It seems to me that a dog in protection should be able to switch between drives and work while in both, rather than stay in one (prey) or the other. That’s where I think I am seeing a lack. If protection is nothing but a practiced game for the dog, they have no need to fight back. There is no opportunity for the dog to show off it’s courage, or to show real aggression under control.


----------



## Bearshandler (Aug 29, 2019)

@mycobraracr I can understand that sentiment. The issue is twofold however. One it’s impossible to make one test that says a dogs character is this, and make it broad enough to cover everything the breed needs to be. The other is if you give me any test and say this is what I’m judging the dog on, then I can train to make the dog look how I want. We had a concept in nuke school called training to the test. You train to the job not the test. Anyone who knows the questions that are going to be on the test is going to train to the test. You can’t make a fair and standard evaluation without having a set bank of what they need to do. The problem is you want to test the genetics of the dog, not the training necessarily. It’s hard to separate. I think the bigger issue is you need to see the dog work, see the dog train, and see the dog outside of those bounds to get the full picture.


----------



## Bearshandler (Aug 29, 2019)

The other portion I’ll say is there is a reason I tell people to look for titled dogs. For starters, I’ve see the dogs that can’t do sports or struggle with sports. Those are dogs I want know part of and would never reccomend to someone else. Trust me, it’s never because the dog is too much. I’ve seen people send dogs back for different ones. I’ve never seen someone quite because they dog was too much for the sport. I’ve seen them quit because they couldn’t handle the type of dog that excels in sports.
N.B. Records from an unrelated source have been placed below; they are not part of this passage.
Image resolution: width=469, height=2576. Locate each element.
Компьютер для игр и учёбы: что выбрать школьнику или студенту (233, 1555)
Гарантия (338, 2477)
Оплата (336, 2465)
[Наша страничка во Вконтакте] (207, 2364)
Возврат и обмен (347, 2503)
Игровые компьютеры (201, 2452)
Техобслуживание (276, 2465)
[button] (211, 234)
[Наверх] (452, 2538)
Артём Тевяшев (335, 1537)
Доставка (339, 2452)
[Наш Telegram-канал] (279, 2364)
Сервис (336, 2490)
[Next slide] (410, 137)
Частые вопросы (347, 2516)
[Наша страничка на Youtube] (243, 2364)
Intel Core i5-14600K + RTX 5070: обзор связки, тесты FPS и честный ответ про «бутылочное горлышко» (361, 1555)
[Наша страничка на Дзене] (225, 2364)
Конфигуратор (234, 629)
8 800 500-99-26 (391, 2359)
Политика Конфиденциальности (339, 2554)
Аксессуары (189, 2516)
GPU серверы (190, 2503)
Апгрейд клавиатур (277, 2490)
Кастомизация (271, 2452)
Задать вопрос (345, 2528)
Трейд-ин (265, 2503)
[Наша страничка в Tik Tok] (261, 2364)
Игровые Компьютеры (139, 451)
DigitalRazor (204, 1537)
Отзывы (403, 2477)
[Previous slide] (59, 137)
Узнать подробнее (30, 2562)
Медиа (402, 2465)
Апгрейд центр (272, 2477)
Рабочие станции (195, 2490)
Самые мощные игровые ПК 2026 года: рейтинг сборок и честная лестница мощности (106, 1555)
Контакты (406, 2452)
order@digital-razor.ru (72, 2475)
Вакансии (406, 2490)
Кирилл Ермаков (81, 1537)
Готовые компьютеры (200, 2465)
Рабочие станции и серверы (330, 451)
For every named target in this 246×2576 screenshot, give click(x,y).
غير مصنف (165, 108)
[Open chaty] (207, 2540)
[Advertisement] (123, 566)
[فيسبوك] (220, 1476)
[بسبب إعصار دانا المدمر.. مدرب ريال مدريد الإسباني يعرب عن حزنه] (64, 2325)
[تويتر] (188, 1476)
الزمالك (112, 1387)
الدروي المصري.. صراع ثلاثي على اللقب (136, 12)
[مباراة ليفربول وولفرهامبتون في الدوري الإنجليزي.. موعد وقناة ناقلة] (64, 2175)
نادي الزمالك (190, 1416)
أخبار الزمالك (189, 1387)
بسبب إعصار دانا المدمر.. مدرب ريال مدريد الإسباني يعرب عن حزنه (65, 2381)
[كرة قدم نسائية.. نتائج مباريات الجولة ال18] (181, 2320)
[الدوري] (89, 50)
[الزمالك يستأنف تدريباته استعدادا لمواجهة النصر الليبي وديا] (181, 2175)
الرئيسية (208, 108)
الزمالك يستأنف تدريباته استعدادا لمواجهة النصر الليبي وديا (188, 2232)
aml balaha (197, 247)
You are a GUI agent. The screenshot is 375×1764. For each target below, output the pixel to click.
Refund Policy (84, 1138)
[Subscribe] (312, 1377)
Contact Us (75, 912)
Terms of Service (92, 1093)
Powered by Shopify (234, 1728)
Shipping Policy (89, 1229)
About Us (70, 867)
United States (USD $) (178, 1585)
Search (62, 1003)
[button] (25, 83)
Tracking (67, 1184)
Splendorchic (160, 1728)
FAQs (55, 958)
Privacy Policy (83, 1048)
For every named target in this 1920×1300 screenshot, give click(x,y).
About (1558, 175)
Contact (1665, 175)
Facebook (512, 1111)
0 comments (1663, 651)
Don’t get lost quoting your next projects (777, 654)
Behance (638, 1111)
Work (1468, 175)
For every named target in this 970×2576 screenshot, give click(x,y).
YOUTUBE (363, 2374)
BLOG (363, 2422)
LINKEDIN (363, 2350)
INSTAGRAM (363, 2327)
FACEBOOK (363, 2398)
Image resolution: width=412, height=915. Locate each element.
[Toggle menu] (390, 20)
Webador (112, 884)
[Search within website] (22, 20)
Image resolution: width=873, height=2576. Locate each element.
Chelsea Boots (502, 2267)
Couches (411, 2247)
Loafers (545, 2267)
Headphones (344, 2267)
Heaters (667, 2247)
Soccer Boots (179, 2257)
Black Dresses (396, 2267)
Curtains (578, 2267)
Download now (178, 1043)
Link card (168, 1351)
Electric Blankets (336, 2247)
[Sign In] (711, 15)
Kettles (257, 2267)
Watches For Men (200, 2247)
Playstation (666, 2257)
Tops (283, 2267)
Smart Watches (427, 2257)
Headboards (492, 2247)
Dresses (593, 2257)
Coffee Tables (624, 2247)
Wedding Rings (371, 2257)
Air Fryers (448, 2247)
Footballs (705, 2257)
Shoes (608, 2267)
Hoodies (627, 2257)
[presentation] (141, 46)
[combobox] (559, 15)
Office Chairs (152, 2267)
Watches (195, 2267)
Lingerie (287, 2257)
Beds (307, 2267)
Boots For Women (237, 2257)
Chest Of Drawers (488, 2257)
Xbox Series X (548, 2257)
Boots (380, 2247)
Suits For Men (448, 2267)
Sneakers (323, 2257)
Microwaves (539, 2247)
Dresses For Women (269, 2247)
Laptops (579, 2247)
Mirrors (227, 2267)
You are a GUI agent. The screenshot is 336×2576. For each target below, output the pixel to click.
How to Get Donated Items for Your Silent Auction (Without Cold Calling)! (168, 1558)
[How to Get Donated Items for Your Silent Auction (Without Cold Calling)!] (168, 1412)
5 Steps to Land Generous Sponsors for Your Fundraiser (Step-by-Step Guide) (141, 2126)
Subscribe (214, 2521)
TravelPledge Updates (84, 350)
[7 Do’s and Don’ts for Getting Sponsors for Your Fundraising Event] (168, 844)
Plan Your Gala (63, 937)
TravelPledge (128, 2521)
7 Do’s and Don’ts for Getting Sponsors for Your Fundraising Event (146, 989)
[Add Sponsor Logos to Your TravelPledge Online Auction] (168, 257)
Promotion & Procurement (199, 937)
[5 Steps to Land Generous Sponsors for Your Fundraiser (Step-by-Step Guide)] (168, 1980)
They also couldn’t handle the type of dogs that excel in any working venue. The other part is this. A great teacher I know had just explained to someone why their dog wasn’t breed worthy. A paraphrase of what he said to me. “Could you title the dog? Yes. We’ve done it with less. But why would you want to? If you ever see me out there with a dog, that’s a bad dog. Best believe he’s the real deal.” That mentality is the difference between a lot of competitors and breeders. I’d be extremely wary of what’s sold by people who don’t title the dogs and their reasons for it. For titles say is how the dog was tested. If the breeder isn’t doing sports, how are they testing the dogs? The answer 98% of the time has been they don’t or what they do to test the dog is less than what sports would.


----------



## mycobraracr (Dec 4, 2011)

Generically I think sports are good. It gets people out there, pushes training and so on. The innovation that comes from it is amazing. As to any kind of validation for the breed, I’m not so sure anymore. SchH was designed to be a breed test. However now days I see more titled dogs fail real test than they pass. I test a decent amount of dogs these days. I’ve personally seen dogs that people drool over on a field literally crap themselves on our basic police dog test. I don’t really think it shows a lot of the dogs temperament. So much is masked by training and conditioning the dogs. Judge preferences definitely play a role. I’ve decided I will not do decoy or helper work for anymore trials. I’m just sick of the judging, thoughts on dogs and so on. I worked one trial for a club that asked me to. I ran a dog, but if you look at the dogs score sheet/book, it says pulled for injury. Not a chance. I didn’t appreciate that judge very much. I came home and threw my decoy/helper book for that sport in the trash. I’m not going to play games. Telling me one thing for one dog, then a dog from the judges friends club comes on and telling me to do something else. In a different sport, I had been running most dogs in the last few trials I had worked. I had dogs get passed because as the dog pops off, I’d take a couple steps to show the dog was being ran, judge wouldn’t call it, so I stopped. Dog re-engaged, so I’d start driving again, dog would pop off rinse and repeat. The judge never called it and told me to keep running the dog until he said. Why? I don’t need to break a dog to show it wasn’t ready. That judge wanted to literally run the dog off the field. Instead that dog earned its title. I’ve seen this type of stuff time and time again in multiple sports. So at the end of the day what do titles mean? What are the sports actually doing to preserve the breed?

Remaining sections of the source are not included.